The fundraising exercises are needed to cover a large budget deficit projected at 200 billion riyals for 2017.
The new international bond, a 144A/Regulation S senior unsecured transaction, could be issued as soon as this week, sources said. It is split into three tranches: a long-five year tranche, a long-10 year one and a 30-year tranche, a document issued by one of the banks leading the deal showed on Monday.
Goldman Sachs International, GIB Capital, HSBC, J.P. Morgan and MUFG have been appointed as joint lead managers and joint bookrunners.

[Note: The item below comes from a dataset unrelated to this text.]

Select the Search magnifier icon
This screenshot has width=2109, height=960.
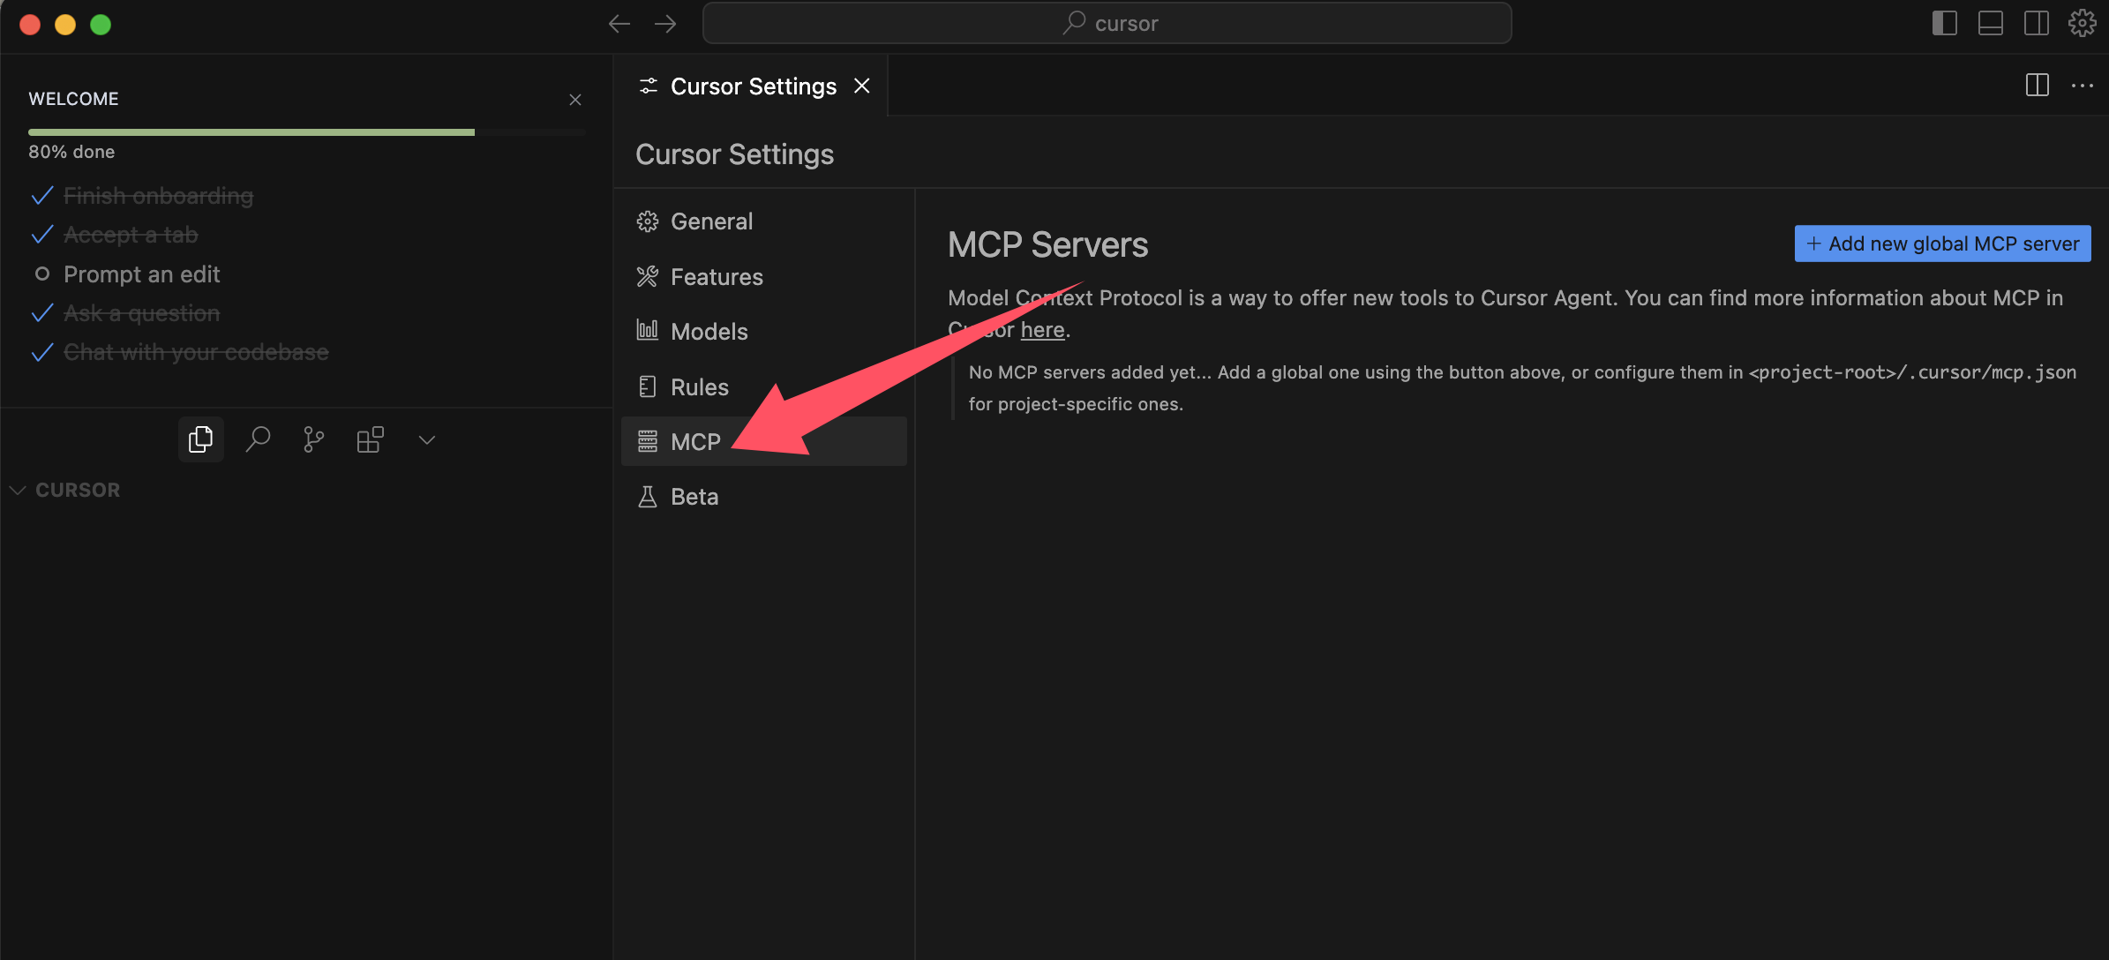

In the presentation documents that the government made available to fixed income investors, and reviewed by Reuters, Saudi Arabia, rated A1 by Moody’s and A+ by Fitch, said its economic fundamentals are “superior to those of its rating peers or other G20 members.”
The government also boasts its “ample borrowing capacity” and “low external leverage” given that general government debt was only 13.1 percent of GDP in 2016, while its gross sovereign external debt amounted to 4.3 percent in 2016, the document showed.
The upcoming Saudi bond is expected to attract huge demand from global investors looking for long-term, high-yielding paper in a market still marked by low global interest rates. In its debut international issuance last year, demand for the Saudi bond was almost four times the $17.5 billion amount of the debt sale.